If beam AB, which is .4 meters long, has a 300 Newton Compression force exerted on it, an elastic constant of 300 GPa, and an ultimate strength of 400 MPA, what is the minimum cross sectional area in which there is a factor of safety of three?

With that area, what is the linear deformation?


This is Ask Gydyon, not Ask Gydyon to do my Homework. My last math class was 1992, and my last physics class was astrophysics in 1993. I got no clue, except to say wow look at the pretty numbers.

Gydyon
Evercrest Lawyer

Thinking about your posts
(and billing you for it) since 2001

Abbikat
Tastes best with pudding
posted 02-12-2004 03:51:49 PM
Dear Gydyon,

What's the state of the belly lately? Have you managed to retain the svelte form you acheived for the wedding?




Were-Tigress Disciple of Lycanthropy
Perma-lowbie, addicted to MMORPGs
My LiveJournal

Lenlalron Flameblaster
posted 02-12-2004 03:51:52 PM
Dear Gydyon:

How much would I be sued for if I was to apply a 16 kiloNewton force on your face?

Grammar is your enemy! - While being able to understand someone's sentences might seem like a good idea for a proper essay, complaining on a forum scarcely leaves time for such trivialities. Write fast! You're angry, grrr! Make that show, and forget about things like capital letters, punctuation, and verbs.
Katrinity
Cookie Goddess!
posted 02-12-2004 03:55:23 PM
quote:
This one time, at Lenlalron Flameblaster camp:
Dear Gydyon:

How much would I be sued for if I was to apply a 16 kiloNewton force on your face?


I highly doubt you have something that could produce 3596 pounds of force on Gydyon's face.

Cookie Goddess Supreme
Furry Kitsune of Power!
Pouncer of the 12th degree!
"Cxularath ftombn gonoragh pv'iornw hqxoxon targh!"
Translated: "Sell your soul for a cookie?"
Lenlalron Flameblaster
posted 02-12-2004 04:00:19 PM
Hey, they're building a new building near the Technological building, and they leave cranes unattended.

Better watch out, Gydyon!

Grammar is your enemy! - While being able to understand someone's sentences might seem like a good idea for a proper essay, complaining on a forum scarcely leaves time for such trivialities.
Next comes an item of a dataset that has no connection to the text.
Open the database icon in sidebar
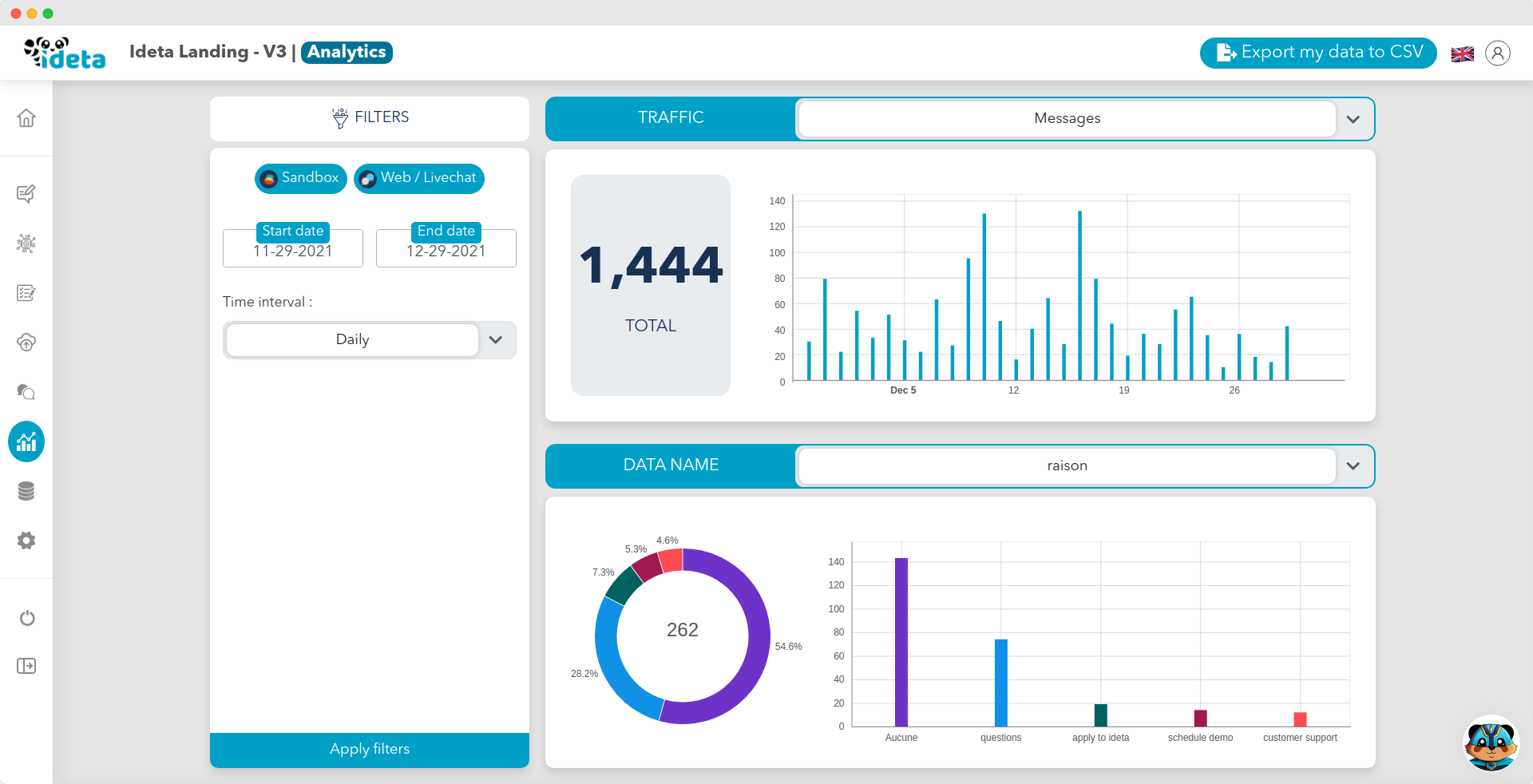The width and height of the screenshot is (1533, 784). [x=26, y=491]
Write fast! You're angry, grrr! Make that show, and forget about things like capital letters, punctuation, and verbs.
Gydyon
Yes, I am a lawyer. No you can't sue them for that. Shut up, or I'll have your legs broken.
posted 02-12-2004 04:00:43 PM
quote:
ACES! Another post by Abbikat:
Dear Gydyon,

What's the state of the belly lately? Have you managed to retain the svelte form you acheived for the wedding?


I gained a bit over the holidays, but have lost all of it again. I'm moving into an agressive exercise-based Phase 2 to get the additional weight I would like to lose off.

quote:
Lenlalron Flameblaster painfully thought these words up:
Dear Gydyon:

How much would I be sued for if I was to apply a 16 kiloNewton force on your face?
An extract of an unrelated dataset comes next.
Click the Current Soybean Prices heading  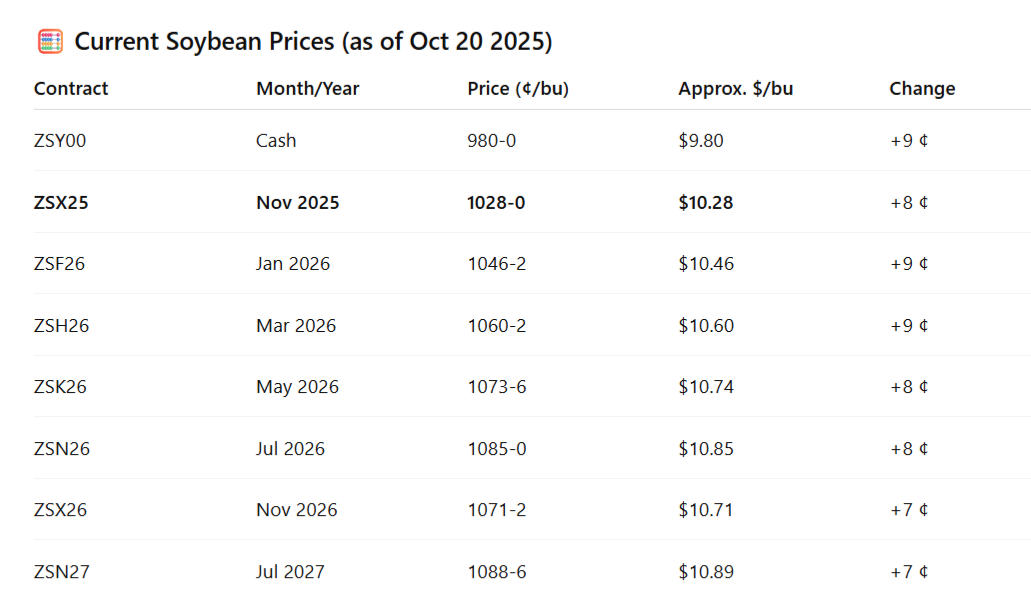pyautogui.click(x=313, y=42)
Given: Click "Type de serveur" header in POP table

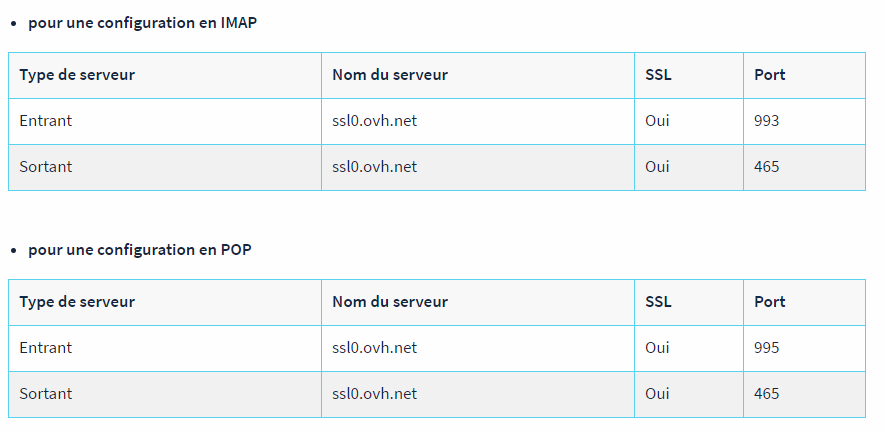Looking at the screenshot, I should 77,302.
Everything you've got and will ever earn, biznatch!

[ 02-12-2004: Message edited by: Gydyon ]

Gydyon
Evercrest Lawyer

Thinking about your posts
(and billing you for it) since 2001

Black
The Outlaw Torn
posted 02-12-2004 04:02:20 PM
Gydyon.

If you had the chance to live your life all over again, would you? What would you change?



Time was never on my side.
So on I wait my whole lifetime.

Alek
Not The Rapist
posted 02-12-2004 04:02:31 PM
Dear Gydyon,

What is better, Pepsi or Coke? And along those lines, Vanilla Coke or Vanilla Pepsi?

"Love wisdom, and she will make you great. Embrace her, and she will bring you honour. She will be your crowning glory."